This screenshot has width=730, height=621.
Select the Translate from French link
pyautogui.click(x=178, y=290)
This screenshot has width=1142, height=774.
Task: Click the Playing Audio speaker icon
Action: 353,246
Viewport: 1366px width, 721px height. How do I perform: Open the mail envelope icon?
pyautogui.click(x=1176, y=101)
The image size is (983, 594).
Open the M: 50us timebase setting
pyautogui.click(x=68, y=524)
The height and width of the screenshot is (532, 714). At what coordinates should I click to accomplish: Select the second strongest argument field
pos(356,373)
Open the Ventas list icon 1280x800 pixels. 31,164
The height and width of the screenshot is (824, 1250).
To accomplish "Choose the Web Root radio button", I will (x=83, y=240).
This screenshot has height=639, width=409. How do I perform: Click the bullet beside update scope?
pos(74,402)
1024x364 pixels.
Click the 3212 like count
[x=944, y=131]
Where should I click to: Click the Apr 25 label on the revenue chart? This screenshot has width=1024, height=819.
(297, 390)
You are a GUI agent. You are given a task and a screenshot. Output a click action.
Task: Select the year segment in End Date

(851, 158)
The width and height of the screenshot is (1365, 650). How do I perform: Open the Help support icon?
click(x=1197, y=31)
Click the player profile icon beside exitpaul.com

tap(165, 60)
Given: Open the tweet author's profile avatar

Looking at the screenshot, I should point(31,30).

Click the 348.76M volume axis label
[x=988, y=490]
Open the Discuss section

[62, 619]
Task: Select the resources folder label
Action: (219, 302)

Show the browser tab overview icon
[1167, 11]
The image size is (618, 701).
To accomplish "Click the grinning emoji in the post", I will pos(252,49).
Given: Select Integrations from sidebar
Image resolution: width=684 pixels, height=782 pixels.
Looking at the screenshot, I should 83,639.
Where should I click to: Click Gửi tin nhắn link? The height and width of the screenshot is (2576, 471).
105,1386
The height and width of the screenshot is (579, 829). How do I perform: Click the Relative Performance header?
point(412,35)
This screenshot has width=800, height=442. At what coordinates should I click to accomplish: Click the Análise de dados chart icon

- **Prompt**: Return every line from the entries above that contains the word "will".

- **Exercise response**:
To accomplish "Choose the Web Root radio button", I will (x=83, y=240).
To accomplish "Click the grinning emoji in the post", I will pos(252,49).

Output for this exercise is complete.